REQUIRED ACTION => Reproduce the vmbackup repository page below word for word, in its entirety.

TEXT =>
--- START ---

Skip to content

doutsis/vmbackup

Repository files navigation

vmbackup

License: MIT Version

The backup half of the vmbackup / vmrestore ecosystem. Automated backup manager for KVM/libvirt virtual machines, built on virtnbdbackup.

vmbackup automates virtnbdbackup — scheduling, rotation, retention, backup validation, replication and reporting. It works on personal machines, homelabs and production KVM hosts alike. For restores, see vmrestore.

Why vmbackup

virtnbdbackup handles the hard part but it operates on one VM at a time with no scheduling, no retention management and no replication. If you run more than a couple of VMs you end up writing your own wrapper scripts for rotation, cleanup, backup validation and email alerts.

vmbackup is that wrapper. It orchestrates virtnbdbackup across your entire fleet and handles everything around it — backup validation, failure recovery, multi-destination replication and reporting.

Quick Start

Prerequisite: vmbackup requires virtnbdbackup (≥ 2.28) — install it first: installation instructions

Debian / Ubuntu:

wget https://github.com/doutsis/vmbackup/releases/download/v0.5.2/vmbackup_0.5.2_all.deb
sudo dpkg -i vmbackup_0.5.2_all.deb

Any distro (Arch, Fedora, openSUSE, etc.):

git clone https://github.com/doutsis/vmbackup.git
cd vmbackup
sudo make install

Then edit /opt/vmbackup/config/default/vmbackup.conf to set your backup path and preferences:

sudo vmbackup                            # run a backup now
sudo systemctl start vmbackup.timer      # enable the daily schedule

For the full step-by-step walkthrough — backup path setup, per-VM overrides, email, replication and more — see the Quick Setup Guide in the detailed documentation.

--- END ---

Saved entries
--- START ---

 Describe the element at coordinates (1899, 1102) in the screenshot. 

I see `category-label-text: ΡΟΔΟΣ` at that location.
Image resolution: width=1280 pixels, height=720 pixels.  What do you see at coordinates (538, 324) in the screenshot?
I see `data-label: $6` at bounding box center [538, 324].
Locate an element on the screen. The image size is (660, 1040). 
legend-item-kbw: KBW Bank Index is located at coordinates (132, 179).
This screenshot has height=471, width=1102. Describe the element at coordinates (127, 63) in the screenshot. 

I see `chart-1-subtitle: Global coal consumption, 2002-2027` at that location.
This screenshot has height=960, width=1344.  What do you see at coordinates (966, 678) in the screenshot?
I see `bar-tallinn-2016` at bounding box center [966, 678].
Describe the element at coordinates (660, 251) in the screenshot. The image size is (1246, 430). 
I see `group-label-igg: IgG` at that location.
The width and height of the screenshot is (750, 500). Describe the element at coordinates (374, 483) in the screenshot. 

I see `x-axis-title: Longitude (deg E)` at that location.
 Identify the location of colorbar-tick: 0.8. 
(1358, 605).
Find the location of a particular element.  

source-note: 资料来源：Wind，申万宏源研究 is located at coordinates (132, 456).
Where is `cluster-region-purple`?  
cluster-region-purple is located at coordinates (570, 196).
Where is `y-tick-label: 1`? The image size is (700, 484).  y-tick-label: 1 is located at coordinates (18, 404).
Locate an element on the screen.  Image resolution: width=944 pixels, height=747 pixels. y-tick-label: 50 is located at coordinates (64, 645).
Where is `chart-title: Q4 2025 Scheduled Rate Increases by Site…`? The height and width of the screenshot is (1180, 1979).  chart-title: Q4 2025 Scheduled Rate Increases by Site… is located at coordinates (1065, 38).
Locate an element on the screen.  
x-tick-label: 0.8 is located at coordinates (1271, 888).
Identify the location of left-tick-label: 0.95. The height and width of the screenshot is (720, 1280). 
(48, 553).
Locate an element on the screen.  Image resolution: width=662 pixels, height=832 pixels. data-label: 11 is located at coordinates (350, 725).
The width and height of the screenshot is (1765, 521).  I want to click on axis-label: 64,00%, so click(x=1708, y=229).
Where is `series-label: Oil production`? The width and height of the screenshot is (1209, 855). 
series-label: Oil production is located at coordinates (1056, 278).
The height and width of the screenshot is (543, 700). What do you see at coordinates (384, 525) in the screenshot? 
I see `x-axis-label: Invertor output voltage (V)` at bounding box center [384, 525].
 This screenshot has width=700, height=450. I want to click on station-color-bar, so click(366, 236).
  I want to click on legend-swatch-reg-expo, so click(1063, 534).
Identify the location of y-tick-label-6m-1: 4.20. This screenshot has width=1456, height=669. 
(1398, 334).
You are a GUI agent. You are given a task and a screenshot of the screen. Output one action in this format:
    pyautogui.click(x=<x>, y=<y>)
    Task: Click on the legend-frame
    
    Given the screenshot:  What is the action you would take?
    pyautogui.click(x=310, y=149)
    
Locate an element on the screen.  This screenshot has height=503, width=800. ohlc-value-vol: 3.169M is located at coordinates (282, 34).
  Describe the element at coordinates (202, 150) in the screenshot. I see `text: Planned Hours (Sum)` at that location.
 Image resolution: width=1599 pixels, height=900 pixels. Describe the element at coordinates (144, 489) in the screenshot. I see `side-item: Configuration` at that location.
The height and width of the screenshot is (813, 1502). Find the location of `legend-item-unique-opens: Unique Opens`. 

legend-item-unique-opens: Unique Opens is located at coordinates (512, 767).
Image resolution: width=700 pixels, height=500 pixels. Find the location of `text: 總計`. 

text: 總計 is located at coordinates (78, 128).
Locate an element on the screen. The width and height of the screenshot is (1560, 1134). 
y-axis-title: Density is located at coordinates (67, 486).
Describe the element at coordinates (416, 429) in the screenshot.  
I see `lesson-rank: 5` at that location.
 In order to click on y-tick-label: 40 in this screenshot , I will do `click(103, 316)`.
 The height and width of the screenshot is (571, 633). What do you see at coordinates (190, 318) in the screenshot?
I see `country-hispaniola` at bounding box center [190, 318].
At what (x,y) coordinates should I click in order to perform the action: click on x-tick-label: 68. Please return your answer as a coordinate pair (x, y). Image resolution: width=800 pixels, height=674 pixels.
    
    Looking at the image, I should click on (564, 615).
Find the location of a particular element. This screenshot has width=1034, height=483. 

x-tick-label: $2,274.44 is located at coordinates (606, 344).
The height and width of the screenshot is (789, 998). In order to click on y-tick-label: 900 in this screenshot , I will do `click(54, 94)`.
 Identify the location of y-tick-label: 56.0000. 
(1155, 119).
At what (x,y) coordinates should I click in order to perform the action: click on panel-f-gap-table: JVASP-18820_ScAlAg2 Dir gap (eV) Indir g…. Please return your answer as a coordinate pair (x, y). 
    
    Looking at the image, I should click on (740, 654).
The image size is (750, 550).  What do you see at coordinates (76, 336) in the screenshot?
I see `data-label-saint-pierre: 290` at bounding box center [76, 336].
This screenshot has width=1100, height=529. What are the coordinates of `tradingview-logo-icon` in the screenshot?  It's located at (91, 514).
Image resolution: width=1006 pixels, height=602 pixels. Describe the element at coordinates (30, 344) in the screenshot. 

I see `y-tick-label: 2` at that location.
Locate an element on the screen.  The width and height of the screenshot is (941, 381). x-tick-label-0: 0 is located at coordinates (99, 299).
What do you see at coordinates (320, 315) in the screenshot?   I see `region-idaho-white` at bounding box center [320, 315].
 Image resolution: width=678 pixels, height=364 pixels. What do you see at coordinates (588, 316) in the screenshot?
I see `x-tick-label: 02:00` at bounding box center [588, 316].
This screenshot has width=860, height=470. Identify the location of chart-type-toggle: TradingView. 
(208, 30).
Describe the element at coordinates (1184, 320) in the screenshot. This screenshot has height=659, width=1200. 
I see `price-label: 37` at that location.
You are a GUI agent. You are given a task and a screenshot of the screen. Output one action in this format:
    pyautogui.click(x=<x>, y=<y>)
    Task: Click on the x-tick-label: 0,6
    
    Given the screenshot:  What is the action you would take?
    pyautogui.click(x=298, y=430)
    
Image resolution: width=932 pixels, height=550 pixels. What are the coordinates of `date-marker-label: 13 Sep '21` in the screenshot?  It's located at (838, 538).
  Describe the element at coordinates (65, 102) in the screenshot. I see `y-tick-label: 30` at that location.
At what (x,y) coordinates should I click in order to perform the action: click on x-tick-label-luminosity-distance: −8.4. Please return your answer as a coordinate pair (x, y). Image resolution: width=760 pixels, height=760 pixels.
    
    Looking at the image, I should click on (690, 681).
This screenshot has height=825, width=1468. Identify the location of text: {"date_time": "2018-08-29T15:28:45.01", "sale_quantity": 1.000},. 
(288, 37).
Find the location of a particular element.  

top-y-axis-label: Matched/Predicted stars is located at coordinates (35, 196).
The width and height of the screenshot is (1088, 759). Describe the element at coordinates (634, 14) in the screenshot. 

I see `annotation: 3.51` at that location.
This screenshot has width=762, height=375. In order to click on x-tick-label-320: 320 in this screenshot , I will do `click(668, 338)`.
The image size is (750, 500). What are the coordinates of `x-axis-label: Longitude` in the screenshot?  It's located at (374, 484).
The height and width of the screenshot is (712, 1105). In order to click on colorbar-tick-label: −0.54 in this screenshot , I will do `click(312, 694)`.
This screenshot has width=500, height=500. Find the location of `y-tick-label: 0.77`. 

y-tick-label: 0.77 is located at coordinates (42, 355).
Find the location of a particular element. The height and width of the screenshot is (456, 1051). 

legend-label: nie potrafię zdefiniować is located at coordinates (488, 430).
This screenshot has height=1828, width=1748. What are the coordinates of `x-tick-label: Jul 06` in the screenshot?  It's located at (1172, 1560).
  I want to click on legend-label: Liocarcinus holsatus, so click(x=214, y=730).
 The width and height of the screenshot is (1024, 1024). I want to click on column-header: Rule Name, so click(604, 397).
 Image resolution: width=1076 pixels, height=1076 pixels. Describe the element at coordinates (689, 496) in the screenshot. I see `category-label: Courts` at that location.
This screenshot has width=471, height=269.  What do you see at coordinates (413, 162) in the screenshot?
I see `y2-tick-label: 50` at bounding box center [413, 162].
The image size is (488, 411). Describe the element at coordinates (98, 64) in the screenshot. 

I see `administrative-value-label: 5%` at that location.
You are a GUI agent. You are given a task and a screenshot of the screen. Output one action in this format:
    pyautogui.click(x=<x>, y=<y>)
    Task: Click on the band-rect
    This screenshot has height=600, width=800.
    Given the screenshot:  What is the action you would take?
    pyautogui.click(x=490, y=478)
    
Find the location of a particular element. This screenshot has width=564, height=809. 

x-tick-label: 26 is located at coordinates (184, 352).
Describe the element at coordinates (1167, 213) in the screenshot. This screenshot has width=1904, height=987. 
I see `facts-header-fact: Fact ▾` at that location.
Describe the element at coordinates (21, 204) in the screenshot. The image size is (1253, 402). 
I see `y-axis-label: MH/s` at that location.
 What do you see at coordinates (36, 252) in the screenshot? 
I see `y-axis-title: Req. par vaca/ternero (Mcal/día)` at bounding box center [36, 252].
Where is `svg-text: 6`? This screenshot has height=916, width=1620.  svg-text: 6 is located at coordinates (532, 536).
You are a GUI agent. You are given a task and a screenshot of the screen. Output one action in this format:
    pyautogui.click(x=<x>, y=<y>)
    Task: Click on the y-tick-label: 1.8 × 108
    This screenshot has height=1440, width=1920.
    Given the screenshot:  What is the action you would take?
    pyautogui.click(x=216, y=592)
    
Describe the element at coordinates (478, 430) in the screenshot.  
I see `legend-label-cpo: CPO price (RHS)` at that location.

--- END ---

SOLVED EXERCISE =>
Skip to content

doutsis/vmbackup

Repository files navigation

vmbackup

License: MIT Version

The backup half of the vmbackup / vmrestore ecosystem. Automated backup manager for KVM/libvirt virtual machines, built on virtnbdbackup.

vmbackup automates virtnbdbackup — scheduling, rotation, retention, backup validation, replication and reporting. It works on personal machines, homelabs and production KVM hosts alike. For restores, see vmrestore.

Why vmbackup

virtnbdbackup handles the hard part but it operates on one VM at a time with no scheduling, no retention management and no replication. If you run more than a couple of VMs you end up writing your own wrapper scripts for rotation, cleanup, backup validation and email alerts.

vmbackup is that wrapper. It orchestrates virtnbdbackup across your entire fleet and handles everything around it — backup validation, failure recovery, multi-destination replication and reporting.

Quick Start

Prerequisite: vmbackup requires virtnbdbackup (≥ 2.28) — install it first: installation instructions

Debian / Ubuntu:

wget https://github.com/doutsis/vmbackup/releases/download/v0.5.2/vmbackup_0.5.2_all.deb
sudo dpkg -i vmbackup_0.5.2_all.deb

Any distro (Arch, Fedora, openSUSE, etc.):

git clone https://github.com/doutsis/vmbackup.git
cd vmbackup
sudo make install

Then edit /opt/vmbackup/config/default/vmbackup.conf to set your backup path and preferences:

sudo vmbackup                            # run a backup now
sudo systemctl start vmbackup.timer      # enable the daily schedule

For the full step-by-step walkthrough — backup path setup, per-VM overrides, email, replication and more — see the Quick Setup Guide in the detailed documentation.